Merge pull request #12 from jameinel/jitter-cleanup

#12 The original implementation of jitter computed the new delay, and then did a range of actual delay in the range of 0-100% of that value. On average, that actually means that we delay 1/2 as long as the desired values. In practice it was slightly more, because we then capped to min and max, which meant for the simple tests it was a 60% bias. The new algorithm does a +/- 20% logic, which means that on average, we actually end up very close to the expected values (my averaging ratios normally came out within 1% of the expected values, and worse case was about a 3.6% bias). Since it is random, it could be anything (you could have a string of 100 minimum possible values). But that is unlikely enough that I'll leave the test suite as asserting we are within 10% and live with the 1 in 1 billion chance that it fails. Also, there was a flaky test (StopChannel) where it could get an extra trigger sometimes, and we had the bug that if a user incorrectly supplied a exponential backoff that was <1.0 we would actually end up going below minDelay, rather than capping it at min. (we would check if you applied jitter, but not normally). There isn't a lot to QA manually, as I think the test cases are pretty thorough. I'm a bit unhappy about my "1ms" limits on the 20% over and under, but I think that is still ok. Certainly it is ok in practice.
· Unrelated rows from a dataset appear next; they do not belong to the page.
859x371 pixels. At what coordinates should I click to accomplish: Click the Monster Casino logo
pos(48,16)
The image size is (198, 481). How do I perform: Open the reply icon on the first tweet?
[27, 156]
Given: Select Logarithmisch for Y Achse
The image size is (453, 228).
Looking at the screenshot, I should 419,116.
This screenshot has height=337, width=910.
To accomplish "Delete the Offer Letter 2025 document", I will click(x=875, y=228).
juju · Sep 16, 2024 · d9c58a0 · d9c58a0
2 parents 62423bf + 69f327c
commit d9c58a0
Show file tree

Hide file tree

Showing 3 changed files with 110 additions and 20 deletions.
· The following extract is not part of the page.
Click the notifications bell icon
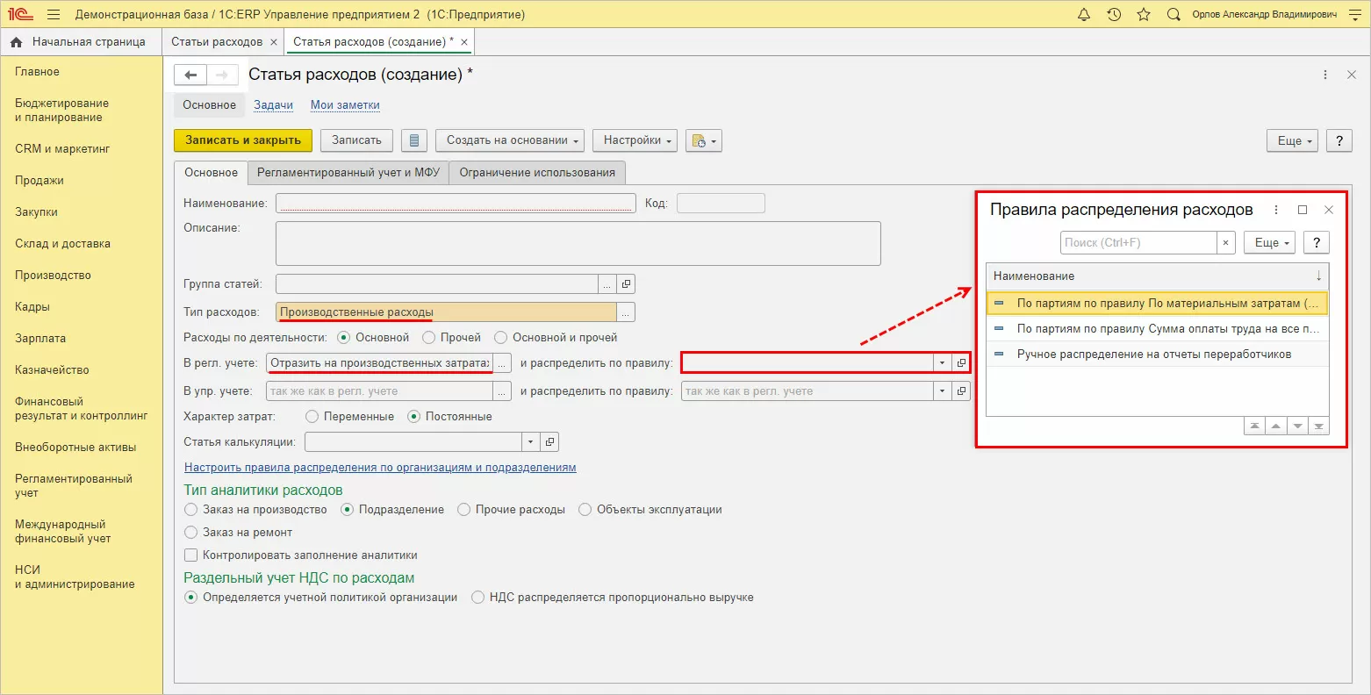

diff --git a/doc.go b/doc.go
@@ -13,10 +13,10 @@
 //	})
 //
 // The bare minimum arguments that need to be specified are:
-//  * Func - the function to call
-//  * Attempts - the number of times to try Func before giving up, or a negative number for unlimited attempts (`retry.UnlimitedAttempts`)
-//  * Delay - how long to wait between each try that returns an error
-//  * Clock - either the wall clock, or some testing clock
+//   - Func - the function to call
+//   - Attempts - the number of times to try Func before giving up, or a negative number for unlimited attempts (`retry.UnlimitedAttempts`)
+//   - Delay - how long to wait between each try that returns an error
+//   - Clock - either the wall clock, or some testing clock
 //
 // Any error that is returned from the Func is considered transient.
 // In order to identify some errors as fatal, pass in a function for the
@@ -87,5 +87,4 @@
 //		Delay:       100 * time.Millisecond,
 //		Clock:       clock.WallClock,
 //	})
-//
 package retry
diff --git a/retry.go b/retry.go
@@ -232,7 +232,8 @@ func DoubleDelay(delay time.Duration, attempt int) time.Duration {
 // structure.
 //
 // The next delay value is calculated using the following formula:
-//   newDelay = min(minDelay * exp^attempt, maxDelay)
+//
+//	newDelay = min(minDelay * exp^attempt, maxDelay)
 //
 // If applyJitter is set to true, the function will randomly select and return
 // back a value in the [minDelay, newDelay] range.
@@ -241,18 +242,19 @@ func ExpBackoff(minDelay, maxDelay time.Duration, exp float64, applyJitter bool)
 	maxDelayF := float64(maxDelay)
 	return func(_ time.Duration, attempt int) time.Duration {
 		newDelay := minDelayF * math.Pow(exp, float64(attempt))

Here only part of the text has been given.